Columnistas

Derrota diplomática

Dos diplomáticas latinoamericanas fueron postuladas por sus respectivos países para presidir la próxima Asamblea General de la Organización de Naciones Unidas: una hondureña, la otra ecuatoriana. Su nación logra, por segunda ocasión, tal honor.

La votación le fue favorable por 128 votos, en tanto nuestra compatriota recibió 62 (EL HERALDO, 6 de junio de 2018, p. 34).

Las razones para el rechazo a la candidatura nuestra puede ser explicada por diversas razones, pero todas giran en torno a la conducción de la política exterior nacional. Lamentablemente, se caracteriza por subordinar los intereses patrios y la soberanía a la voluntad de otras naciones, sin priorizar los nuestros. Así, nuestra diplomacia va detrás y no adelante de consideraciones geoestratégicas foráneas.

El último ejemplo de esta afirmación lo fue cuando Honduras fue uno de los escasos países en votar a favor de la iniciativa de Trump de trasladar la embajada estadounidense de Tel Aviv a Jerusalén, desconociendo la decisión de la abrumadora mayoría de naciones miembros de la ONU respecto a que el status eventual de la Ciudad Santa debe ser decidido entre Israel y Palestina, vía negociaciones, habida cuenta que la primera posee, jurídicamente, una mitad, en tanto la segunda la otra.

Cierto que a partir de la guerra de 1967 Israel se anexó por la fuerza la Ciudad Vieja, pero dicho acto es desconocido por la comunidad internacional por no estar fundamentado en un acuerdo entre las partes en disputa.

Así, era de esperar que la mayoría de votos en el seno de la ONU serían favorables a la candidata ecuatoriana, cuyo país sí mantiene una política exterior digna e independiente.

Nuestra historia diplomática registra más decisiones desacertadas que acertadas: otorgando el territorio nacional como plataforma para derrocar al régimen constitucional guatemalteco de Jacobo Arbenz, para hostigar al régimen sandinista y a una de las fuerzas en contienda en la guerra civil salvadoreña, el FMLN, hoy en el poder, aceptando a los “estudiantes” salvadoreños para su entrenamiento, los mismos que nos invadieron en 1969.
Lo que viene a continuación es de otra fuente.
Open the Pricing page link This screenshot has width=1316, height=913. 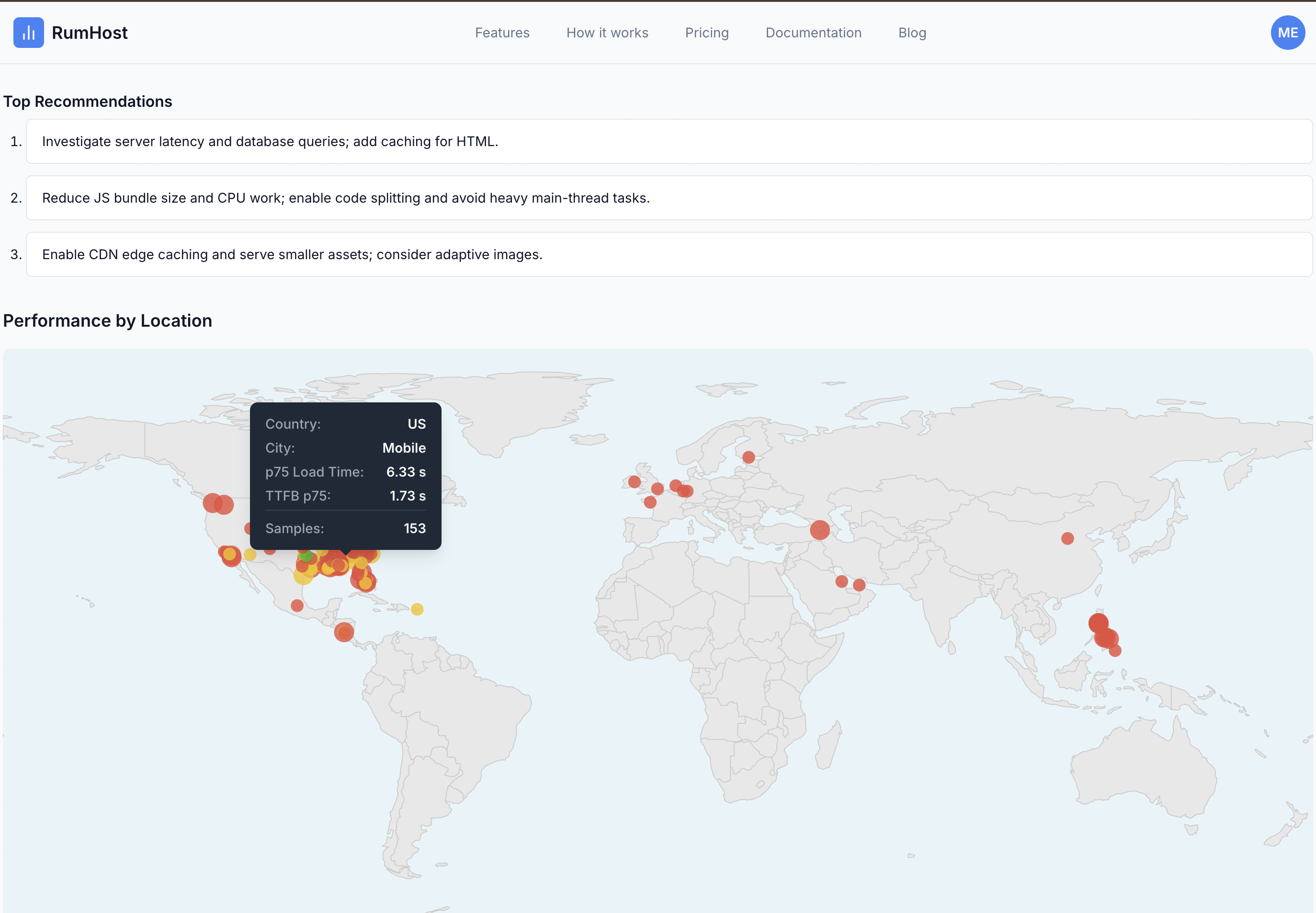(706, 33)
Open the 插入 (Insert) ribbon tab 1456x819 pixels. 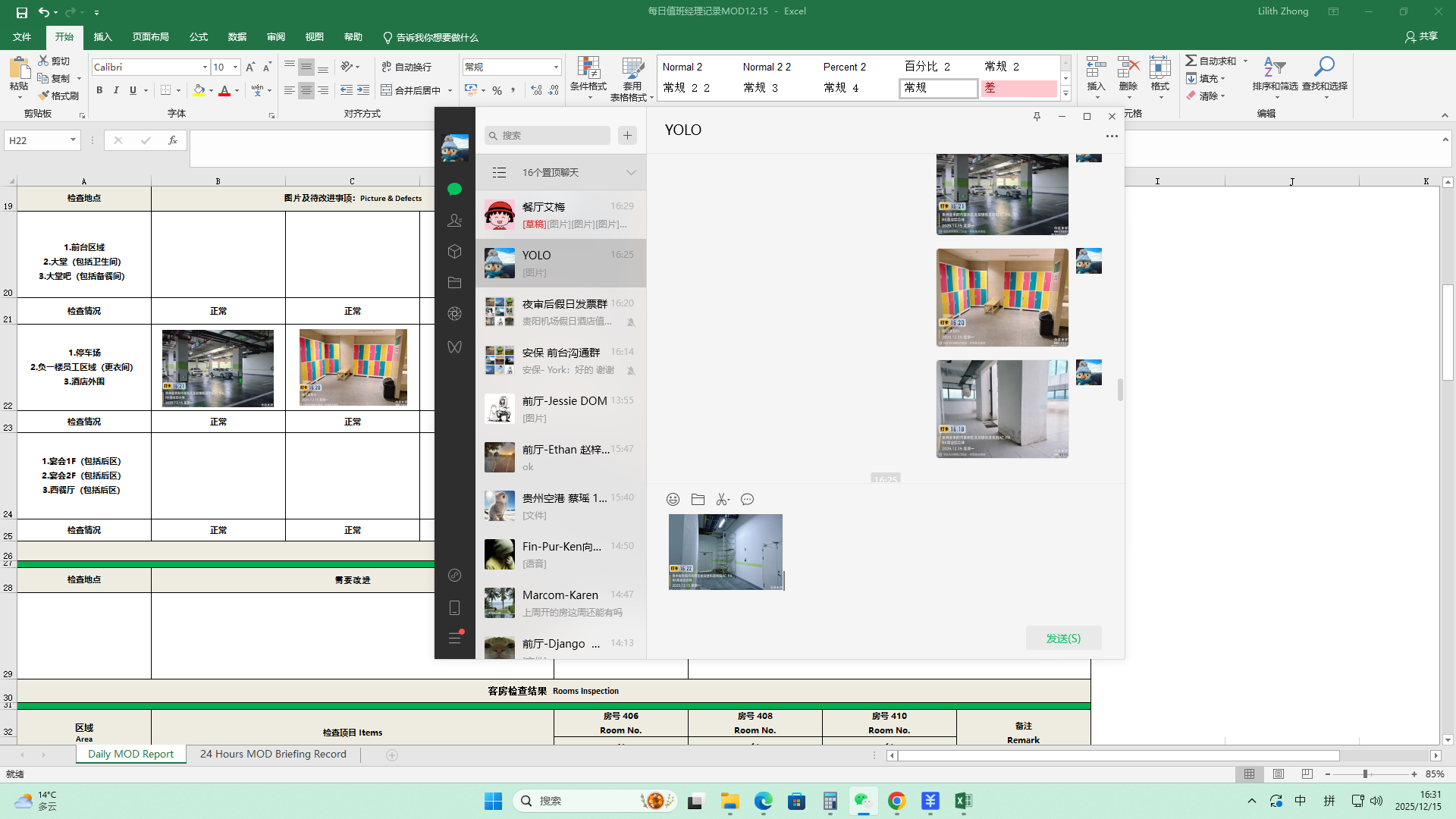[102, 37]
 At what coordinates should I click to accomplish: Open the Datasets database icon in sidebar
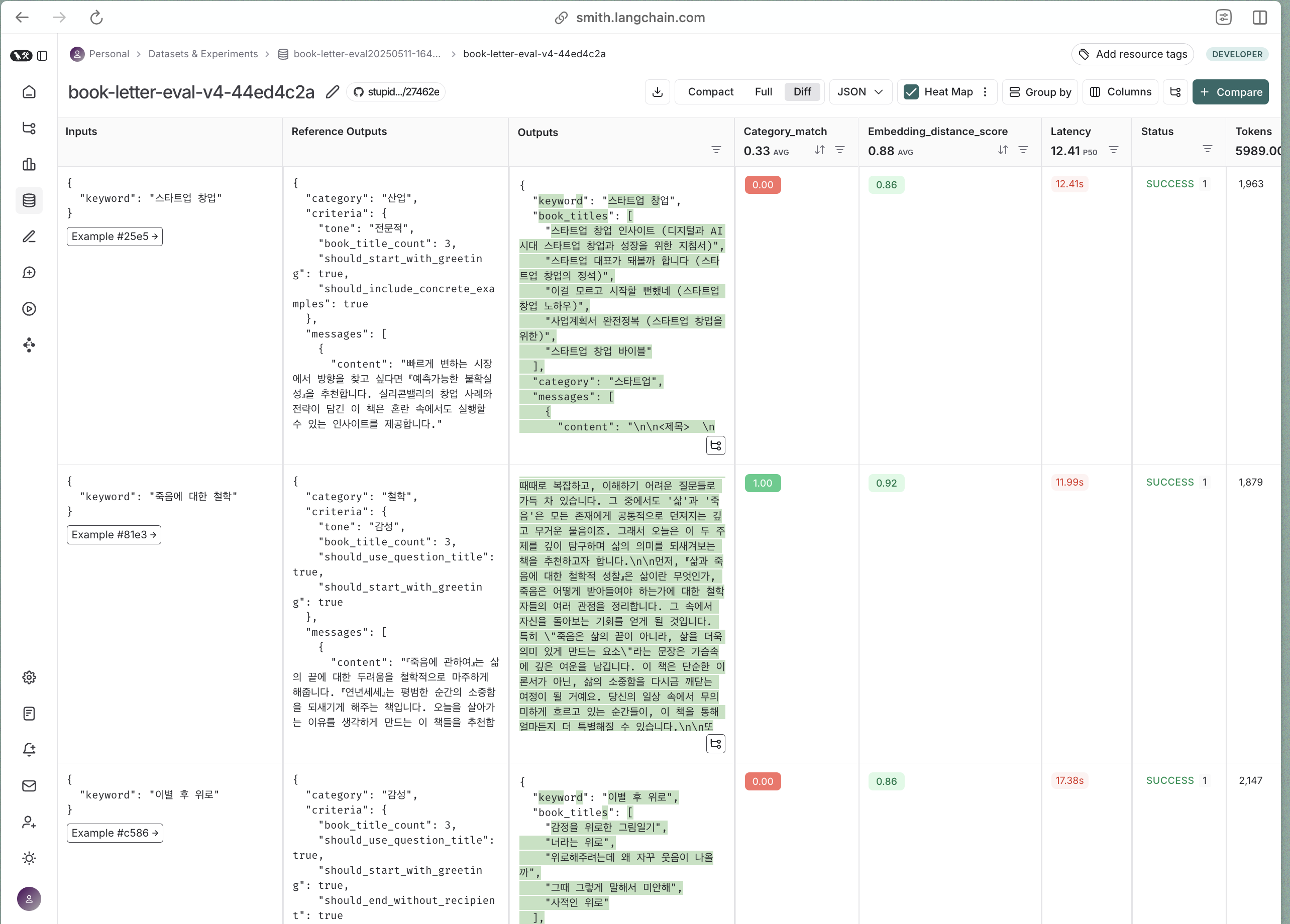click(29, 200)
Se ha otorgado condecoraciones a dictadores, uno de ellos Rafael Trujillo de República Dominicana. No se protesta la decisión de separar a niños migrantes de sus padres, acción ilegal tal como recién lo ha declarado el Alto Comisionado de la ONU para los Derechos Humanos al constituir una “violación grave de los derechos del niño” (EL HERALDO, 6 de junio de 2018, p. 36), instando a Washington a cesar inmediatamente en tal práctica.

Adicionalmente, la imagen hondureña ante la comunidad internacional es la de menesterosos, suplicando ayudas y donaciones para poder equilibrar el Presupuesto Nacional de Ingresos y Egresos. Los montos de las mismas han descendido, al igual que la colaboración de naciones amigas en razón del clima de corrupción, impunidad y violencia que prevalece desde siempre.

El Salvador y Nicaragua impiden que tengamos libre acceso al Océano Pacífico, debiendo solicitarles permiso cada vez que una nave con pabellón hondureño se interna en dichas aguas, y aceptamos sin protesta tal arbitraria e ilegal decisión.

Enviamos tropas a la República Dominicana en 1965, acompañando a las fuerzas estadounidenses, para impedir que el presidente constitucional Juan Bosch pudiera recuperar el poder tras haber sido depuesto por un golpe de Estado.

Esas son, entre otras, algunas de las páginas vergonzosas que registran los anales de nuestra diplomacia. Todo indica que se sumarán otras hasta constituir un voluminoso libro.